Problems to work on —
• a. In the passage on government by data, repeat word for word the part that opens with the words containing "In my last post, I" and closes with "no longer relevant.".
• b. How would you render this sentence from the passage on government by data in Spanish: "For government by data, we need to approach justice differently."

Passage provided —
------------------------------------------------

Government by data, a different approach to separation of church and state

In my recent posts promoting the concept of government by data and urgency (here, here, and here),  I described government by data as a very different approach to governing.  In place of a large collection of perpetual laws that each required extensive debate and deliberation, government by data will have a short list of rules based on the best available data and analytics where these rules will be small in number and will expire in a short time.    This new form of government periodically runs algorithms against the available data to produce an updated list of rules to replace the rules that expire.  In contrast to existing government where a large number of laws are feasible because they last long enough to allow people to adapt to all of them, the new approach produces and expires new rules too quickly to have a large number of rules.   To work, the government must keep the active set of rules to be small so people can learn how to comply.   I suggested that the population can learn to tolerate lower priority issues to be without governance so that the number of enforceable rules can remain small.

In my last post, I used the US experience with alcohol prohibition as an illustration of how a short-lived rule might work.   In that post, I also complained about the unfairness of imposing long-term prison sentences for violations of a law that was later repealed.   For government by data, we need to approach justice differently.  In particular, we need to recognize that punishments should coincide with the time-frame of the rule’s period of validity.   It does not make sense (to me) to extract a punishment for an offense that has long become obsolete.   Even in cases such as murder or burglary, many of these may have been a consequence of conditions during prohibition and that may not have happened if the law was not enacted.   I object to the notion of extracting a penalty for crimes that are no longer relevant.

------------------------------------------------

Interface element records:
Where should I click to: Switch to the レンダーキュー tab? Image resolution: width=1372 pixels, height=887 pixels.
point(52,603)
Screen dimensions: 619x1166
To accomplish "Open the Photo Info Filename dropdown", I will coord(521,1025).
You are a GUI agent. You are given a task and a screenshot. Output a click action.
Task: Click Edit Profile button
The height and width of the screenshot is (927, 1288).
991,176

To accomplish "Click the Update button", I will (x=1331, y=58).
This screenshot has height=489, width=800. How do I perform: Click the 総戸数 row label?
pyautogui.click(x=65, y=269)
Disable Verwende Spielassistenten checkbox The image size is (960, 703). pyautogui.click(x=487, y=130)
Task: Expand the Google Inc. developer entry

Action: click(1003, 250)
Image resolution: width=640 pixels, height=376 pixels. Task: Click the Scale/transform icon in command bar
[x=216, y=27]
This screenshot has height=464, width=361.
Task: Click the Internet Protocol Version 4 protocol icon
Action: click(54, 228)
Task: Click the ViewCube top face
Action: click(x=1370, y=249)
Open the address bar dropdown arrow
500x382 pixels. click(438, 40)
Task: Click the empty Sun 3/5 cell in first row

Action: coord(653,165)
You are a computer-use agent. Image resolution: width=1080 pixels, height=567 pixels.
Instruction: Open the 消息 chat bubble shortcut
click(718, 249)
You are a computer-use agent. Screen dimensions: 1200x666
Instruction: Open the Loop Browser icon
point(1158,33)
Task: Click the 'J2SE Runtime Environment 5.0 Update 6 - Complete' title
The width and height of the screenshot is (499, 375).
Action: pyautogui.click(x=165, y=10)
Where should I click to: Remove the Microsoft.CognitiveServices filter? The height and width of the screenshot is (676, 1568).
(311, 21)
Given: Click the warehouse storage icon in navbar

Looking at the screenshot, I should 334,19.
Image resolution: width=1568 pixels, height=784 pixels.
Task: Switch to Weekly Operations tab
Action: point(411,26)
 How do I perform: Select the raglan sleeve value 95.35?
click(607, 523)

------------------------------------------------

Solutions in order —
• a.
In my last post, I used the US experience with alcohol prohibition as an illustration of how a short-lived rule might work.   In that post, I also complained about the unfairness of imposing long-term prison sentences for violations of a law that was later repealed.   For government by data, we need to approach justice differently.  In particular, we need to recognize that punishments should coincide with the time-frame of the rule’s period of validity.   It does not make sense (to me) to extract a punishment for an offense that has long become obsolete.   Even in cases such as murder or burglary, many of these may have been a consequence of conditions during prohibition and that may not have happened if the law was not enacted.   I object to the notion of extracting a penalty for crimes that are no longer relevant.

• b. Para el gobierno basado en datos, necesitamos abordar la justicia de otra manera.